# rss feeds



## grimmstede (Nov 12, 2008)

I love the whispernet part of kindle and the web browser in the experimental tab.  I created a feed aggregator at www.feemon.com/kindlemenu.html so that I can check my feeds from the kindle anywhere.


----------



## Leslie (Apr 7, 2008)

Hi Grimmstede and welcome. Glad to have you here. Can you describe this a little bit more? I'm not real clear on what it does.

Leslie


----------



## Jeff (Oct 28, 2008)

Actually, Harvey has created a link to subscribe to this feed:

http://www.kboards.com/index.php?type=rss;action=.xml

Jeff


----------



## Angela (Nov 2, 2008)

Hi Grimmstede and welcome... I will have to check this out when I get home.

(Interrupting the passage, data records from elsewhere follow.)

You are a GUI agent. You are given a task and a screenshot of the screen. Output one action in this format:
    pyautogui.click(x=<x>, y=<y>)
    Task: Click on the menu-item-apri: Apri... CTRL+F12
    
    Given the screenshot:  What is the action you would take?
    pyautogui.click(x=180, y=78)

Thanks!


----------



## grimmstede (Nov 12, 2008)

www.feemon.com is a site where you can keep track of your favorite web sites and any updates done to them.  You have a personal page where you keep all of your sites together and can reorder them any way you want.  If a website you like is not listed, just add it yourself.  Also, there is a category view that lists all the newest updates from all the sites in the system under a specific category.  The kindle menu at www.feemon.com/kindlemenu.html is a version of this category view specifically for the kindle web browser.  Thanks for the welcome everyone!


----------



## chynared21 (Oct 28, 2008)

*Hi and welcome to the forum...glad to have you here.*


----------